-------- RAW DATA --------

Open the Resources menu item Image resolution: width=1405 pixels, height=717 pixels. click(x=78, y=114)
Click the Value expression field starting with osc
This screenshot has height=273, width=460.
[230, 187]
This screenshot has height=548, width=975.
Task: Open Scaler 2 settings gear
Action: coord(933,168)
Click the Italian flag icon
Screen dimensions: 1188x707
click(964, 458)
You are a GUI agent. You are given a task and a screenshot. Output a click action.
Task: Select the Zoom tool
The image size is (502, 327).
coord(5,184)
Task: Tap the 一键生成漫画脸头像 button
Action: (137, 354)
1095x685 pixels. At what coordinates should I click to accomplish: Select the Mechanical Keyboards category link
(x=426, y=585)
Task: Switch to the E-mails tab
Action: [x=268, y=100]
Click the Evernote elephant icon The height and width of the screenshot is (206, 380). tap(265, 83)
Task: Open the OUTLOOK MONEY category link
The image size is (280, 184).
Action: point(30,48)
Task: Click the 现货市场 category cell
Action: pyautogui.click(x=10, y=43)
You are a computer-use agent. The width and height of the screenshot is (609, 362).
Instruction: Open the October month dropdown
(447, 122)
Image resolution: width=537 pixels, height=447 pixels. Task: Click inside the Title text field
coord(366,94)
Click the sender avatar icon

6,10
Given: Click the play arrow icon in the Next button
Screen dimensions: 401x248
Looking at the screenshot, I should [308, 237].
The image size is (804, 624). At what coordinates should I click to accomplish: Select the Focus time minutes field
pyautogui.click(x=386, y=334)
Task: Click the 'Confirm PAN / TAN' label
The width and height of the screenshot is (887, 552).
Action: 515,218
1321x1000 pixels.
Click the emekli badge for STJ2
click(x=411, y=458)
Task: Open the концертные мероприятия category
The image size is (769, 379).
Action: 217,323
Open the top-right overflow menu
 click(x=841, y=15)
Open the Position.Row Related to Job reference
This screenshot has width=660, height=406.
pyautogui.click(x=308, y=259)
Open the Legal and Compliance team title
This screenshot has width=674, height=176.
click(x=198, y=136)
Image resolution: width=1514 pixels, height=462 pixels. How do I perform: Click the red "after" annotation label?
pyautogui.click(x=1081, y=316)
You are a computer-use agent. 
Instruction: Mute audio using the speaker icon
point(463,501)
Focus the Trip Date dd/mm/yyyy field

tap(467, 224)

--------

Copy each line of the records that contains the word "computer".

## OUTPUT OF THE EXERCISE:
You are a computer-use agent. The width and height of the screenshot is (609, 362).
You are a computer-use agent. 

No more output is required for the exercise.